Sociocultural and psychological capacity as a factor of tourism development

Namik Čolaković, prof. dr. ekonomskih nauka

An impressive number of tourists visited Bosnia and Herzegovina during the New Year holidays, and Sarajevo dominated, according to some estimates, almost 100,000 tourists came to the city. Of course, everyone is delighted with this great tourist interest, especially those who have appeared as direct participants in the provision of tourist and catering services.

Since tourism produces multiple effects, then it is certain that a number of tourism-related activities have made significant business effects. In order to take advantage of the opportunity presented for the comprehensive development of tourism in Bosnia and Herzegovina, it is necessary to differentiate its place in the general development policy, since it must be borne in mind that tourism increases the macroeconomic stability of the national economy, accelerates local and regional development, which is directly reflected on the increase in employment.
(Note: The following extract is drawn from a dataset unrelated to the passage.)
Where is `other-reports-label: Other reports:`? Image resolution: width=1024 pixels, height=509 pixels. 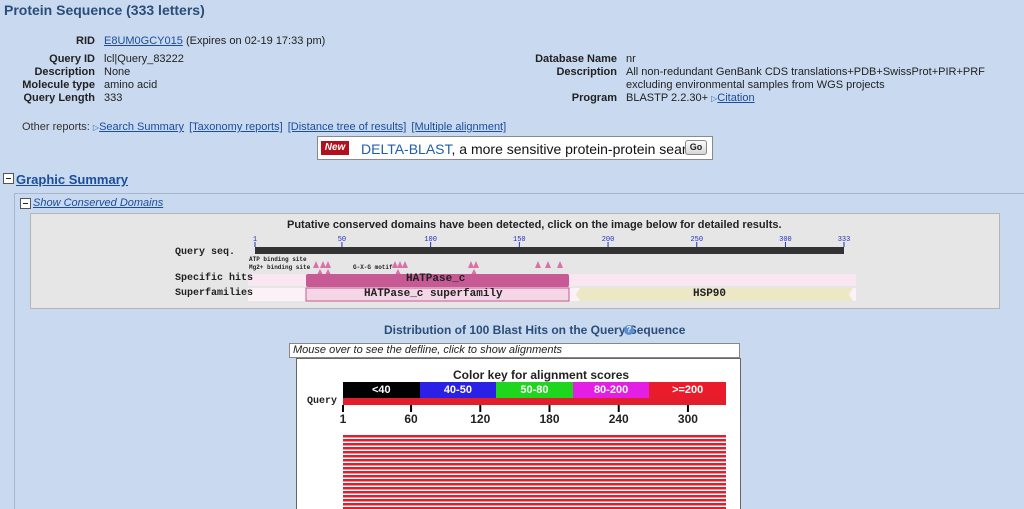 other-reports-label: Other reports: is located at coordinates (56, 127).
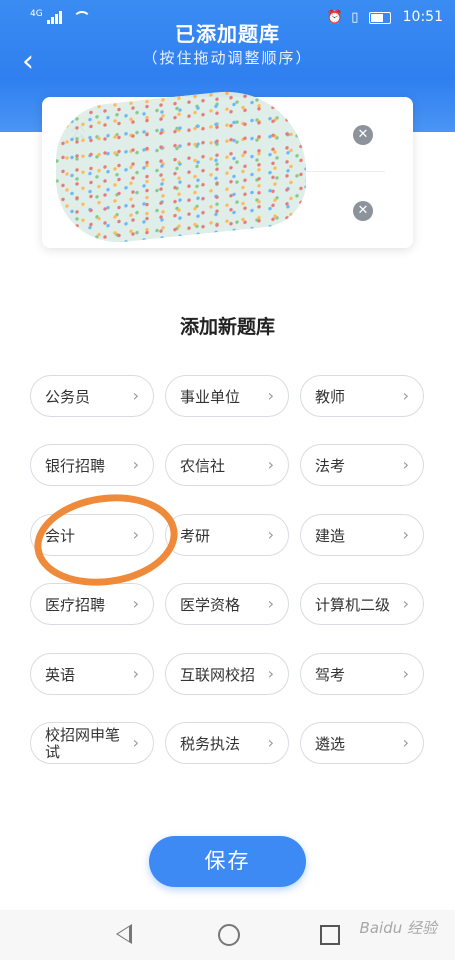 The width and height of the screenshot is (455, 960). I want to click on tag-label: 互联网校招, so click(218, 675).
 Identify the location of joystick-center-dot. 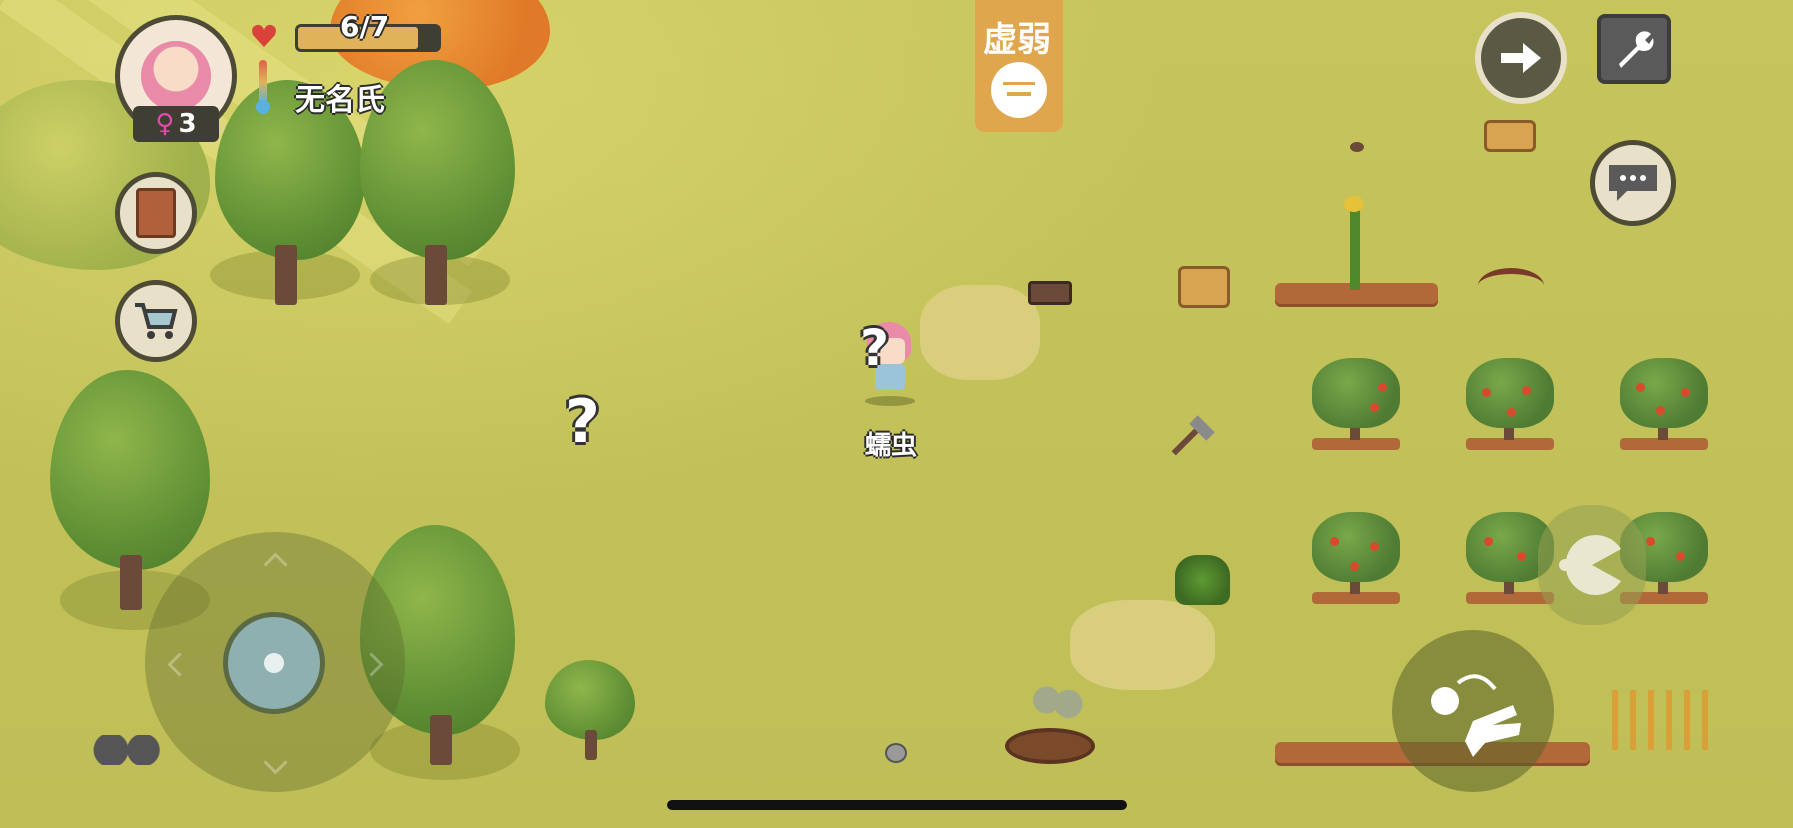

We can objectively raise the question of whether we are ready, as a state, region or local community, to transform into a desirable tourist destination? Is there an adequate socio-cultural and psychological capacity, and if it is not at a satisfactory level, what should be done to improve this?

The socio-cultural capacity is conditioned by the specifics of the local community, the way of life, the cultural and ethnic characteristics and dominant economic activities, and it is usual to be expressed by the number of stationary tourists in relation to the number of permanently settled domicile population, while the psychological capacity of the tourist is conditioned by the tourist product, expectation and participation in the creation of this product.

Some of the world’s major tourist destinations, due to the pressures of mass tourism, began to lose their social and cultural identity, with changes in the way of life, abandoning traditional activities and increasing criminal activities. All this was due to the fact that domicile residents asked their countries to protect them from uncontrolled tourism growth by limiting and controlling the number and concentration of tourists. Negative impacts of mass tourism have also reflected on the emigration of the local population from the cultural and historical nucleus, which has also caused a disturbance of urban identity, saturation of space, a decrease in the quality of urban life and the quality of tourist experience.

The socio-cultural and psychological capacity is mostly influenced by the experience of tourists in space and time, the choice of attractions, the attitudes of tourists and the local population, the availability of content, the behavior of tourists, cultural similarities and differences between tourists and the local population, and the arrangement of services and the movement of tourists. Referring to the aforementioned factors, developed tourist destinations use different management procedures for development of tourism within the limits of acceptable changes in the socio-cultural and psychological capacity of the area, thus suggesting the differentiation of areas into zones for more intensive tourism development, “frontstage” zone, then residential zones and settlements of the domicile population, so-called “backstage” zone, and protective belts between these units, so-called “buffer” zone. Also, tourists are trying to adequately inform and point to different modalities of movement in the destination. It is very important for every destination to encourage a year-long offer and reduce the seasonal concentration of tourists.

Objectively, Bosnia and Herzegovina, with its natural and cultural attractions, has become a space that slowly enters the world’s tourist maps, but tourism is still viewed exclusively through the prism of the economy, while the impact of tourism on society is neglected. Therefore, in studying tourism and planning its development, much more attention should be paid to the ways in which tourism impacts municipal communities, which are completely ignored in research. Through research of tourists and their impact on the domicile population, judgments about future could be possible, which would help finding long-lasting solutions that would satisfy both sides.